▶ Extrahierter Text:

┌──

Berlin (Reuters) - SPD-Fraktionsvize Achim Post hat sich hinter Überlegungen gestellt, die EU-Schuldenregeln auch 2023 noch auszusetzen.

"Angesichts großer Unklarheit in den Wachstumsprognosen aufgrund der Auswirkungen des russischen Krieges in der Ukraine und den noch immer spürbaren Nachwirkungen der Corona-Pandemie halte ich den Vorschlag vom EU-Wirtschaftskommissar Paolo Gentiloni zur Aussetzung der EU-Schuldenregeln auch im kommenden Jahr für nachvollziehbar und vernünftig", sagte Post am Dienstag der Nachrichtenagentur Reuters. Er stellte sich damit gegen Finanzminister Christian Lindner (FDP), der sich zuvor kritisch geäußert hatte.

Post, der auch Generalsekretär der europäischen sozialistischen Parteienfamilie PSE ist, verwies auf die Erfahrungen mit einer flexiblen Fiskalpolitik der vergangenen Jahre. "Diese Handlungsfähigkeit in Krisenzeiten bleibt wichtig", fügte er hinzu. Da die Kommission damit fiskalpolitische Leitplanken verbinden wolle, sei das vorgeschlagene Vorgehen deshalb "politisch ausgewogen". Post erneuerte zudem seine Forderung nach einer generellen Weiterentwicklung des Stabilitäts- und Wachstumspaktes.

Die EU-Kommission hatte am Montag vorgeschlagen, dass die EU-Staaten auch 2023 noch hohe Schulden machen können. Sie sollten die Obergrenzen zur Neuverschuldung und Gesamtverschuldung erst 2024 wieder einhalten. Während südliche EU-Länder dies fordern, kommt aus einigen anderen EU-Mitgliedstaaten aber auch Kritik.

└──

▶ Aufgabenstellung:
1. Übersetzen Sie den Satz „Die EU-Kommission hatte am Montag vorgeschlagen, dass die EU-Staaten auch 2023 noch hohe Schulden machen können.“ aus dem Artikel über die EU-Schuldenregeln ins Englische.
2. Geben Sie den Abschnitt des Artikels über die EU-Schuldenregeln wortgetreu wieder, der mit den Worten "Post, der auch" einsetzt und mit "Stabilitäts- und Wachstumspaktes." schließt.
Die anschließenden Zeilen werden für diese Aufgaben nicht gebraucht.

▶ Bereitgestellte Zeilen:

┌──

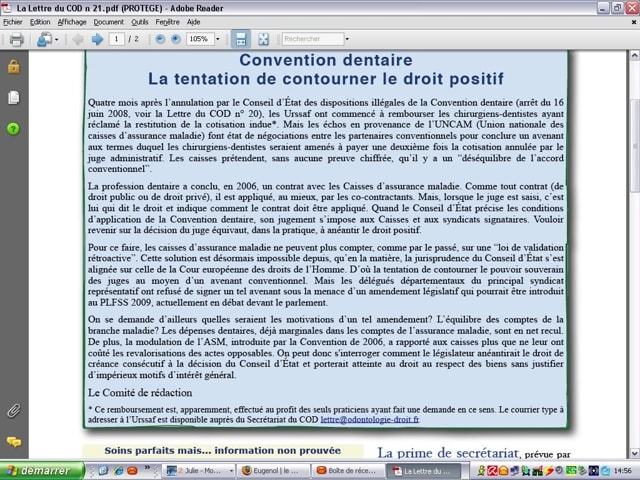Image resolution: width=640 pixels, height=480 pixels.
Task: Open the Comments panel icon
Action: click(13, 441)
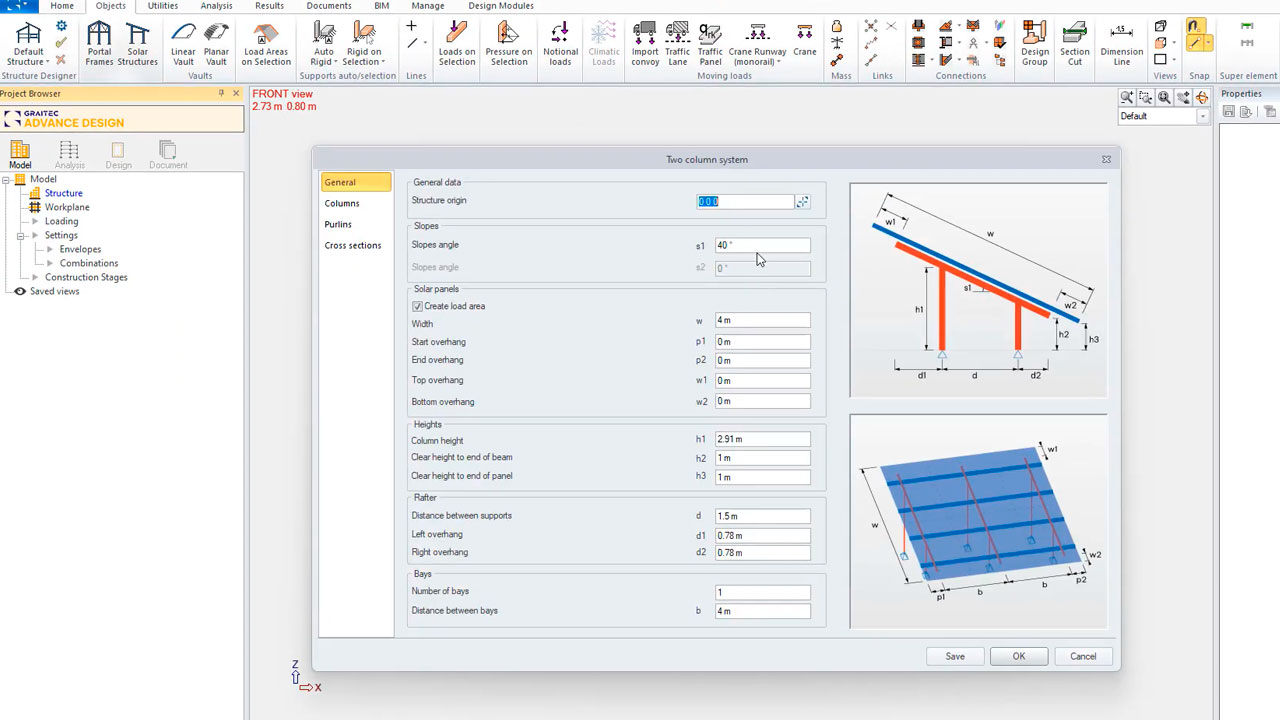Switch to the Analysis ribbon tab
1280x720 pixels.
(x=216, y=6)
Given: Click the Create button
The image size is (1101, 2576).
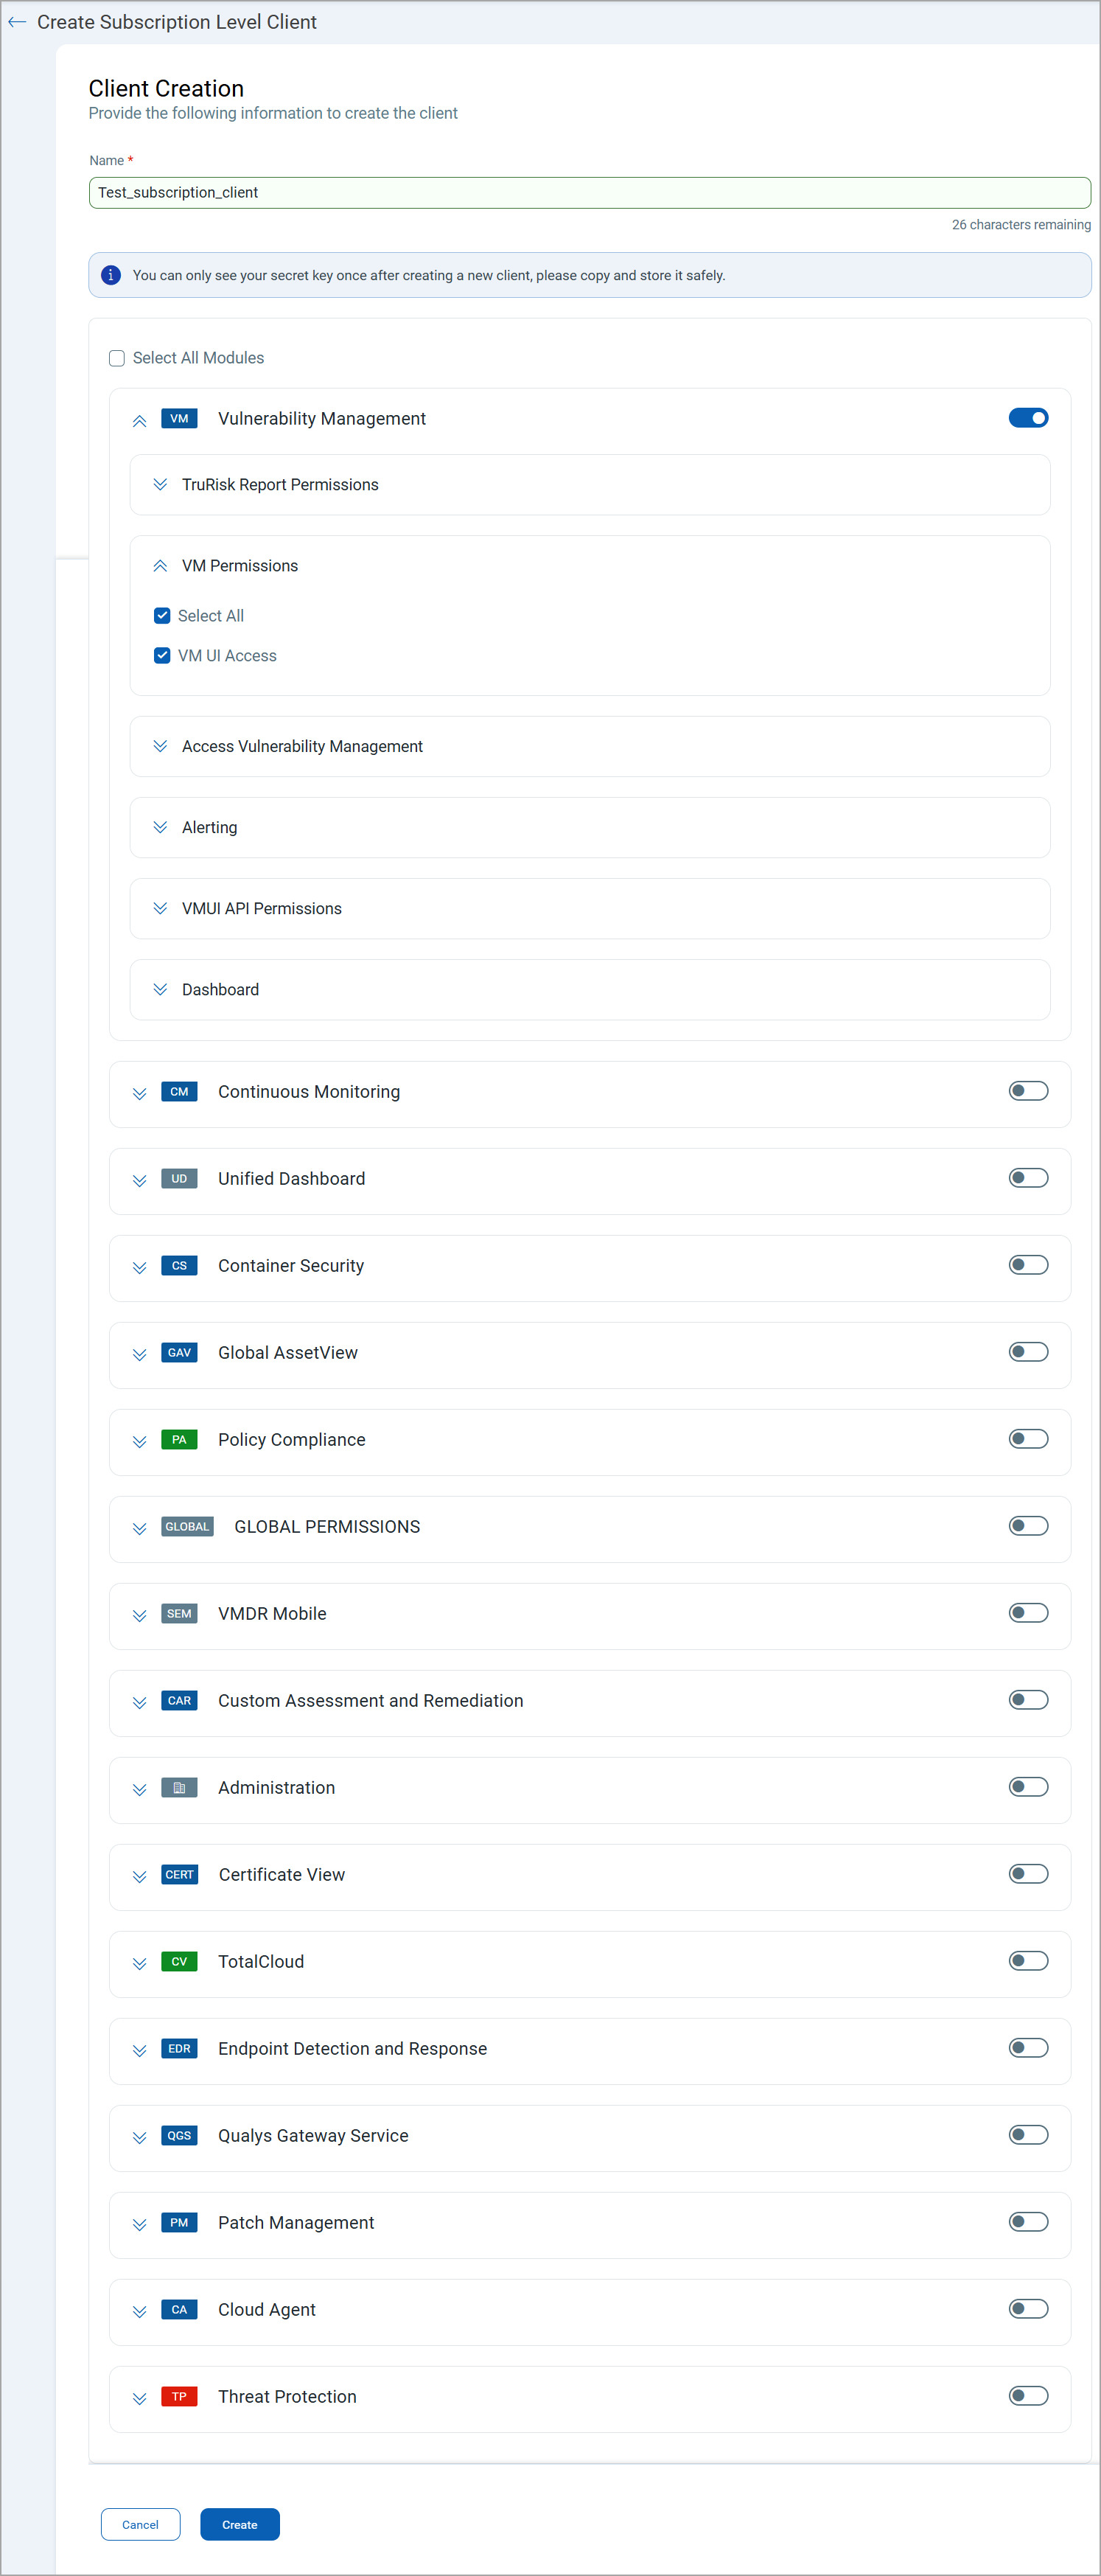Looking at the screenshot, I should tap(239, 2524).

└──

▶ Lösungen:
1. On Monday, the EU Commission had proposed that EU member states still be able to take on high levels of debt in 2023 as well.

2.
Post, der auch Generalsekretär der europäischen sozialistischen Parteienfamilie PSE ist, verwies auf die Erfahrungen mit einer flexiblen Fiskalpolitik der vergangenen Jahre. "Diese Handlungsfähigkeit in Krisenzeiten bleibt wichtig", fügte er hinzu. Da die Kommission damit fiskalpolitische Leitplanken verbinden wolle, sei das vorgeschlagene Vorgehen deshalb "politisch ausgewogen". Post erneuerte zudem seine Forderung nach einer generellen Weiterentwicklung des Stabilitäts- und Wachstumspaktes.